The Dubliner has spoken to many patients and healthcare professionals, who confirmed that a gap in knowledge was “real and troublesome” – as patients wanted more information, which wasn’t always available. “Based on conversations I had, I pulled together a list of over 20 areas where gaps arise, and then, with the assistance of a professional steering committee and other patients, we developed a shortlist of 10 areas which were considered by the majority to be the most impactful.
“Prof Séamus O’Reilly, consultant medical oncologist, Cork University Hospital, kindly agreed to join me on the endeavour as co-chief investigator, and his support, knowledge and networks have been instrumental in setting the survey on the right scientific and credibility footing.
“The data generated from this survey will be published in the scientific literature, and we will develop a series of recommendations for supports and services to be developed for Irish advanced breast cancer patients. So, by completing this survey, Irish metastatic breast cancer patients will help to develop the supports and services which they and others who may follow in our footsteps require, as well as making health professionals aware of the aspects of our care which we consider important.
“The survey represents the first time a patient-led piece of research has been developed by Cancer Trials Ireland. Patients are considered experts on their own diseases, and it is fitting that that the survey is truly patient led. We are looking to recruit over 300 Irish metastatic breast cancer patients across the island of Ireland and we hope to have completed in six months, with a publication in 2024. The survey, which is anonymous, is online and should take 20-30 minutes to complete. But there are some tough and emotional questions in there, so I would urge you to set aside 30 minutes for yourself and take the time to complete for your own benefit and for others in the future. I appreciate that our time is valuable as patients, but to ensure that the voice of all Irish metastatic breast cancer patients is heard, your contribution to the survey is invaluable.”

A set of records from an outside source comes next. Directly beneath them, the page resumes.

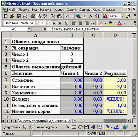Open Print Preview from the toolbar

tap(39, 16)
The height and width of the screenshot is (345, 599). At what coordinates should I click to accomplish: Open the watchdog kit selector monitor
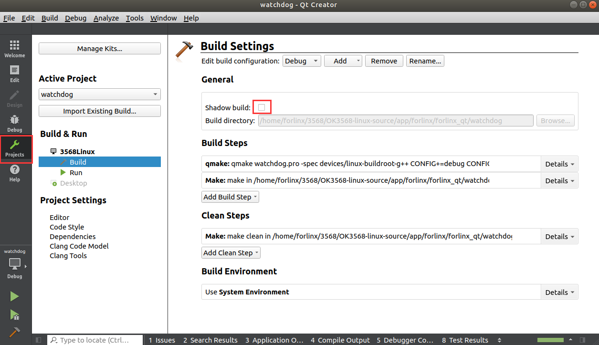click(x=15, y=264)
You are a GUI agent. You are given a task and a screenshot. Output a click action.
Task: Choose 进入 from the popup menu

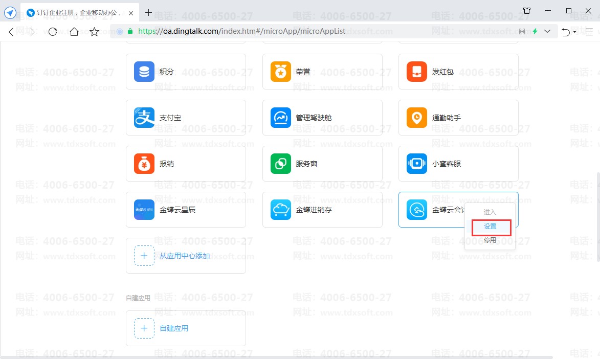tap(490, 212)
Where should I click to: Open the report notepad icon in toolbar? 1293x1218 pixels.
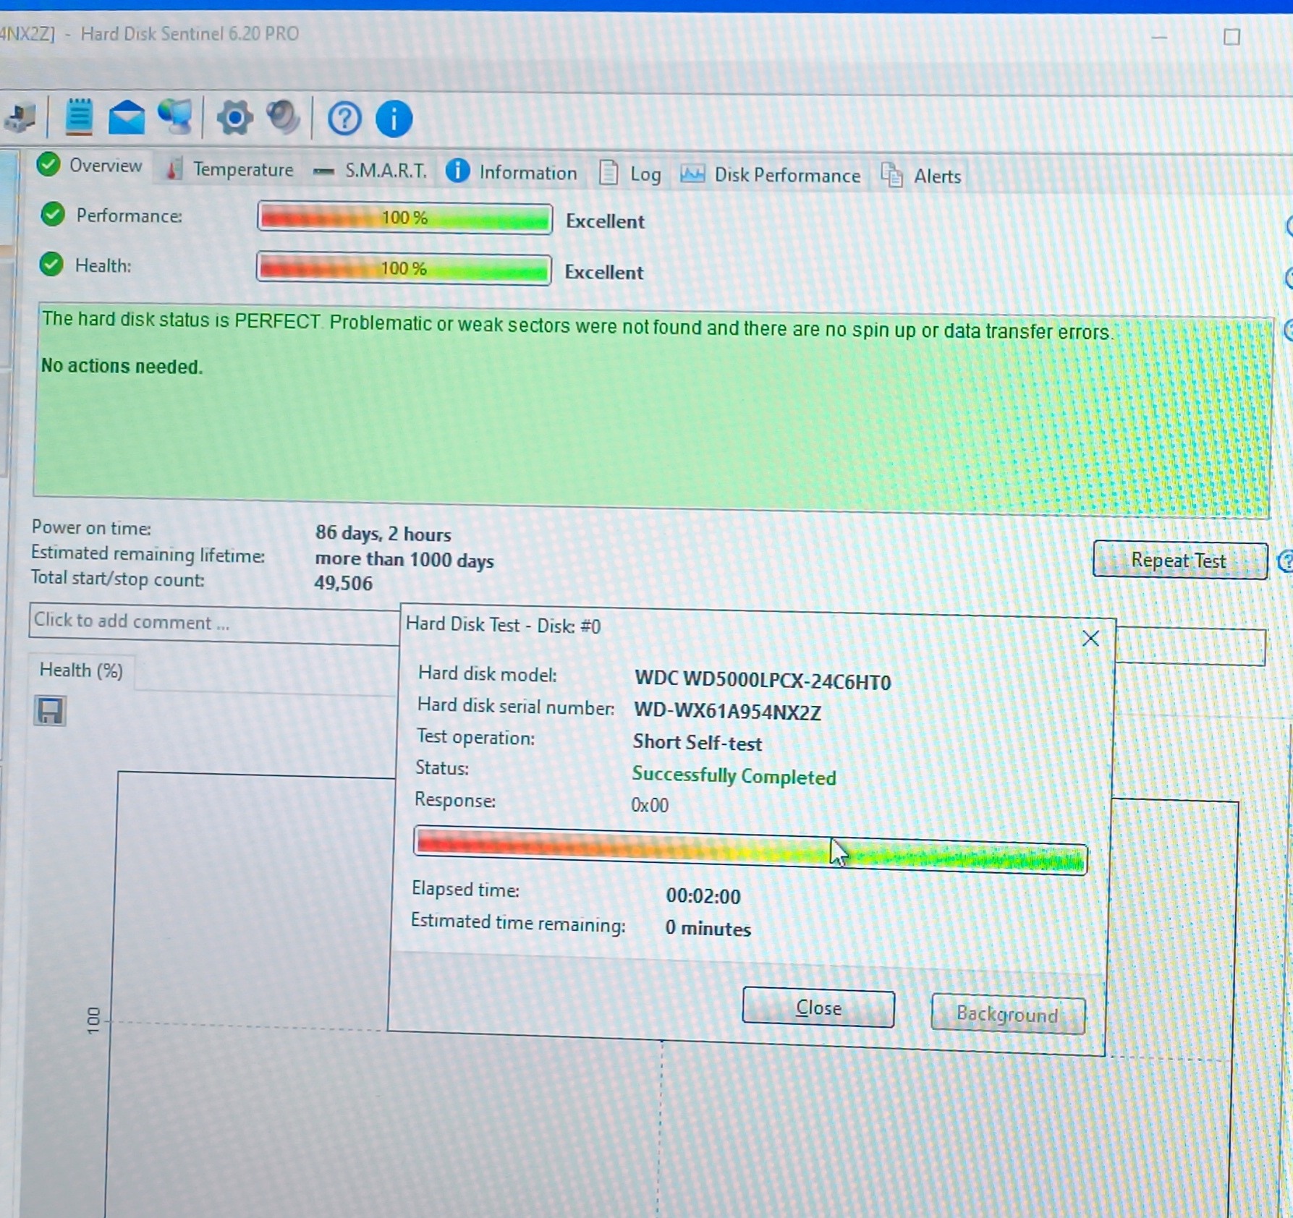point(79,116)
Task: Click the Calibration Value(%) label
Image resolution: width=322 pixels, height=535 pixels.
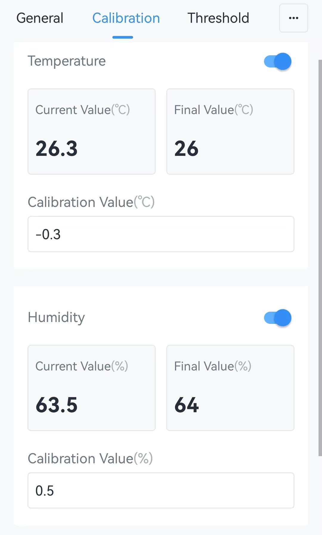Action: point(90,458)
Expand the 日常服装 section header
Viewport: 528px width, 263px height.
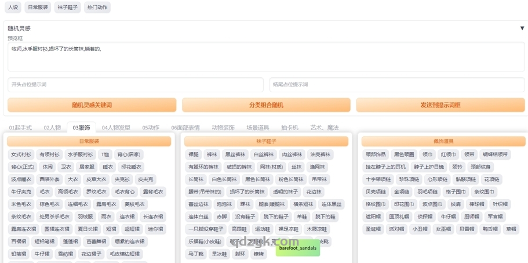point(89,141)
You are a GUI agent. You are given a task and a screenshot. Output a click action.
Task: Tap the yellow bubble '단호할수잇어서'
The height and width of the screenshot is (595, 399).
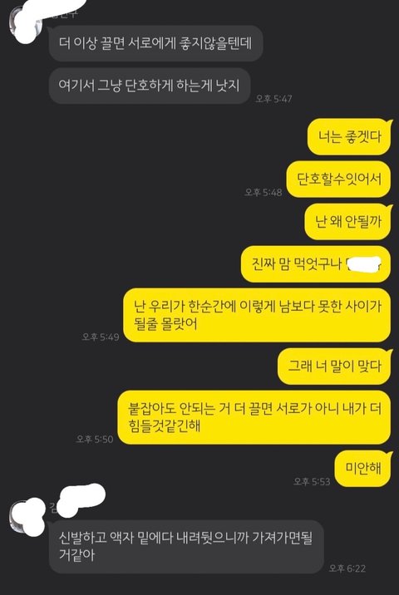click(x=338, y=179)
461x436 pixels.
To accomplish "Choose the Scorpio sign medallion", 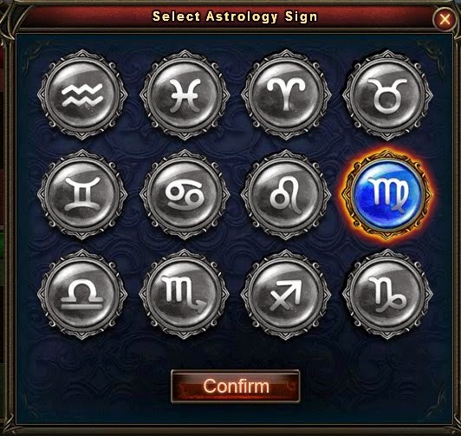I will [185, 295].
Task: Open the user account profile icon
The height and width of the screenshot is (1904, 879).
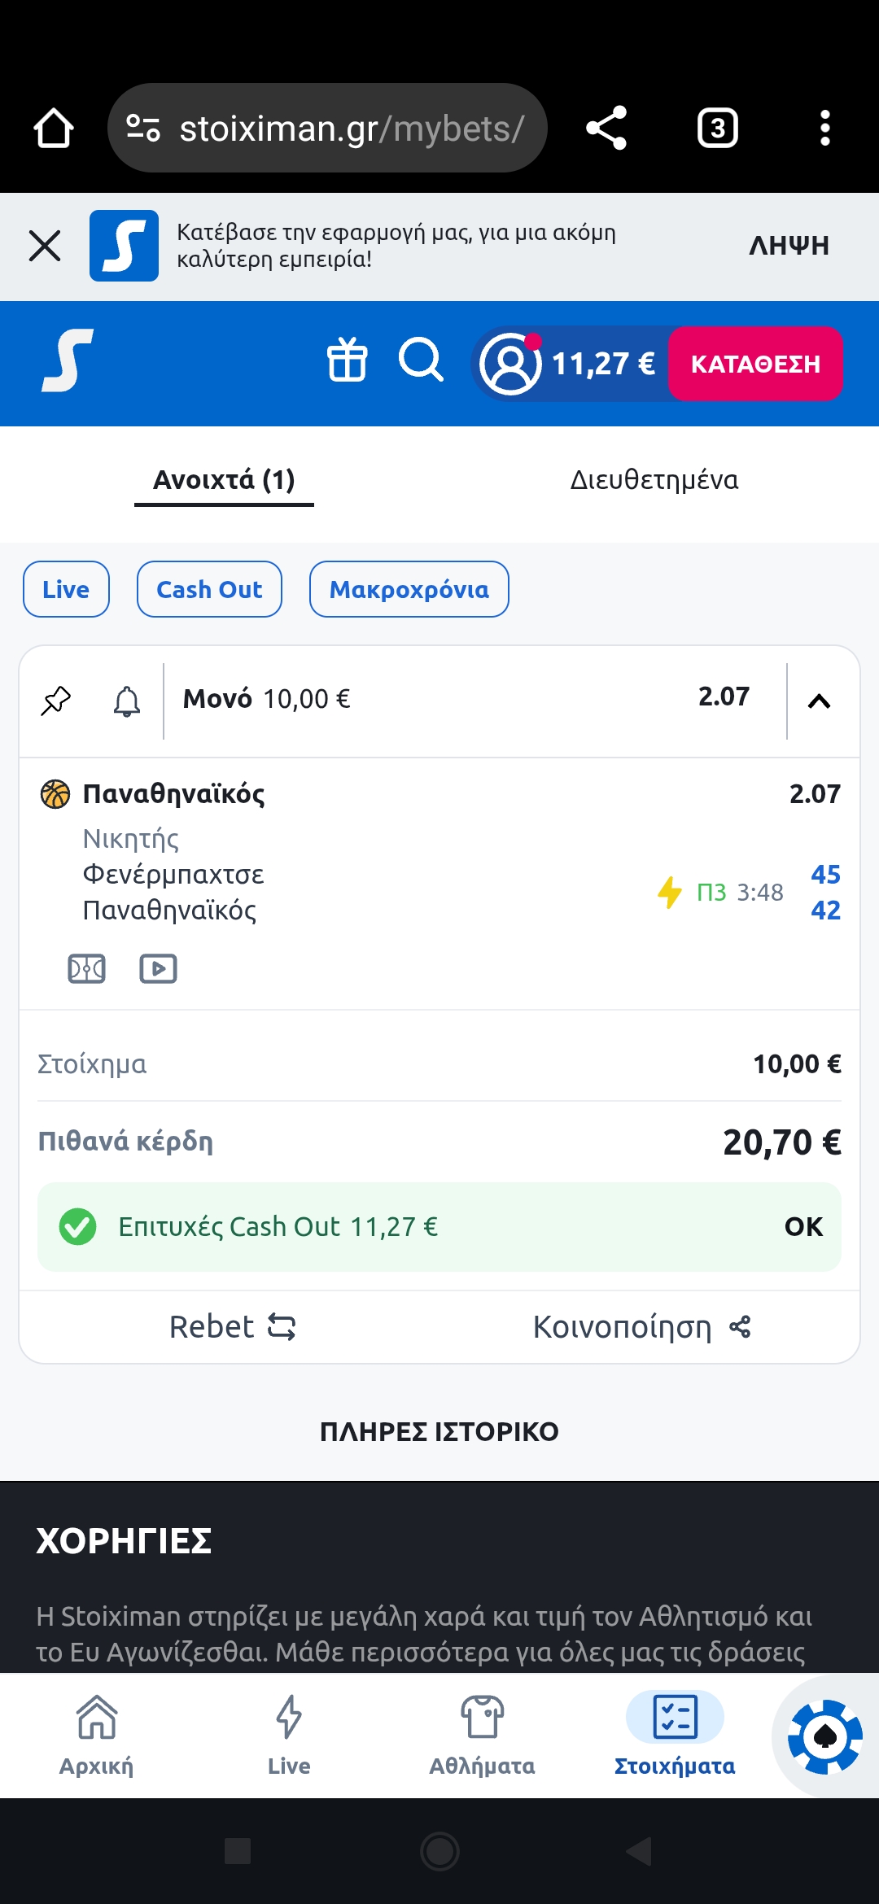Action: [510, 364]
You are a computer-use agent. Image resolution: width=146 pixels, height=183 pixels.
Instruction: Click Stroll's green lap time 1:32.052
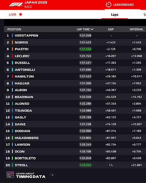pyautogui.click(x=85, y=165)
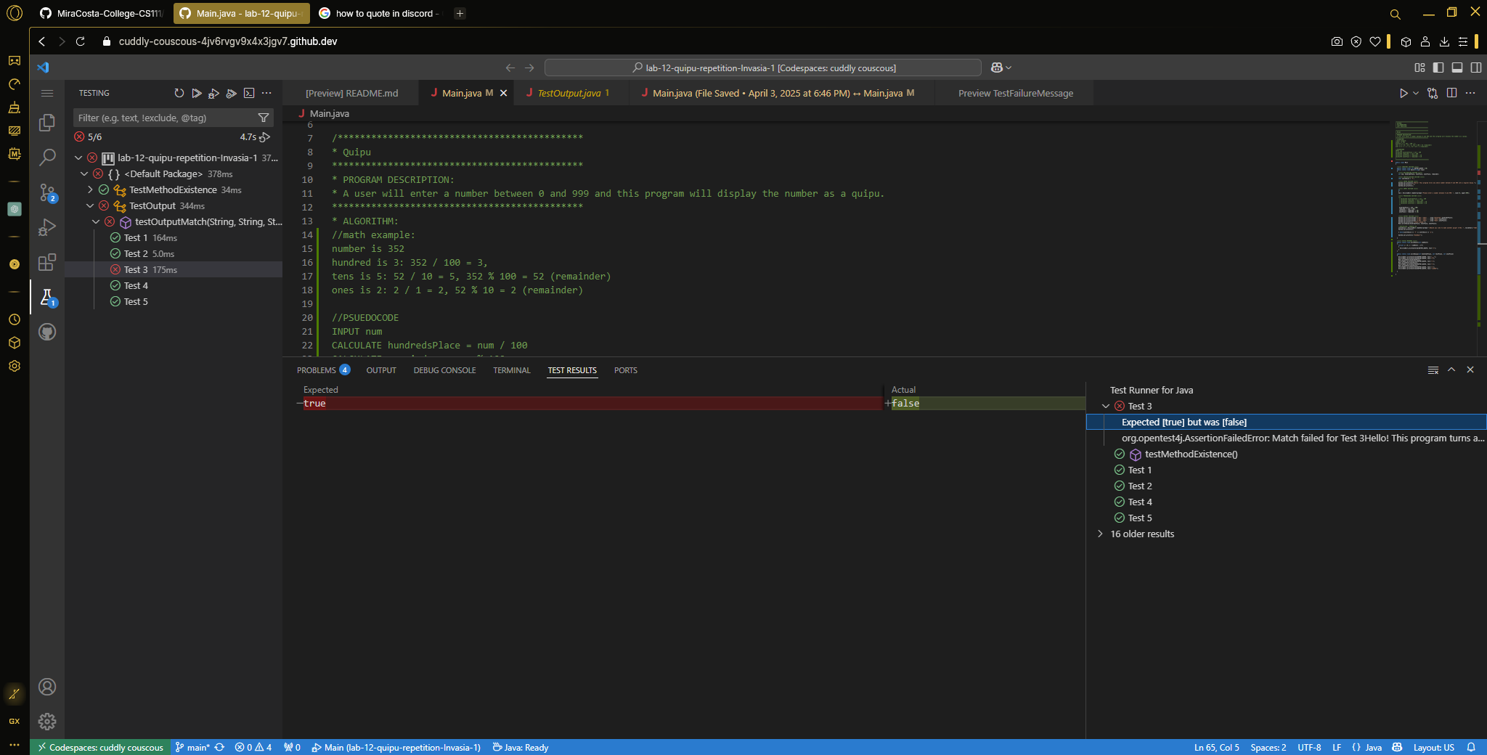Toggle bottom panel visibility
Viewport: 1487px width, 755px height.
tap(1457, 68)
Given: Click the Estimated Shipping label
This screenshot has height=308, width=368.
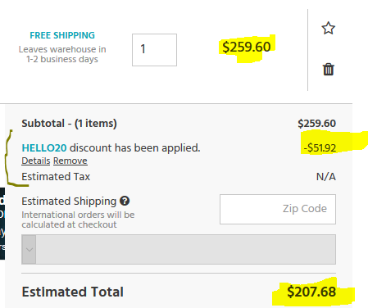Looking at the screenshot, I should (69, 202).
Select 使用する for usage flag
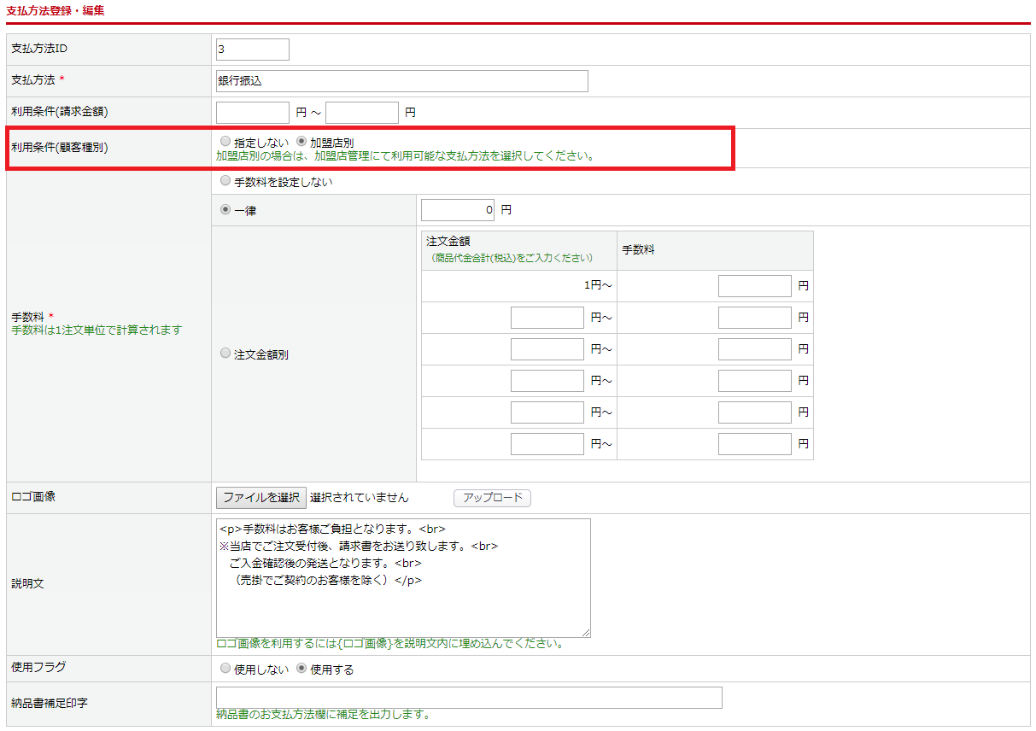This screenshot has width=1036, height=731. (301, 669)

We believe that this will assist us in our mission to improve cancer care for all patients
— Prof Séamus O’Reilly
(Anyone with experience of secondary or stage four breast cancer, and who would like to share details of their experiences, can take part in the new research survey being co-ordinated by Cancer Trials Ireland. The survey is available online at cancertrials.ie and is funded by the Irish Cancer Society.)
The development of the survey has been overseen by a steering committee with experts in psycho-oncology, palliative care, social care, radiation and medical oncology, and, of course, patients. More than 30 patients with secondary breast cancer were also involved in developing the survey, which has undergone a scientific and ethics review process by the Royal College of Surgeons in Ireland.
Prof Séamus O’Reilly says the study is very important and will also help patients who have other types of cancer. “This is the first time in Ireland that a piece of research has been developed by patients for patients with the same rigorous approach as a clinical trial. We believe that this will assist us in our mission to improve cancer care for all patients. While most secondary breast cancers are currently incurable, thanks to treatment advances, women are living longer. However, we also need a very clear focus on quality-of-life aspects, such as emotional wellbeing and symptom control.
“While secondary breast cancer has the highest prevalence of all stage IV cancers, we anticipate that the outcomes of this work will also inform other patient-led research for stage IV cancers, such as prostate, colorectal, and lung.”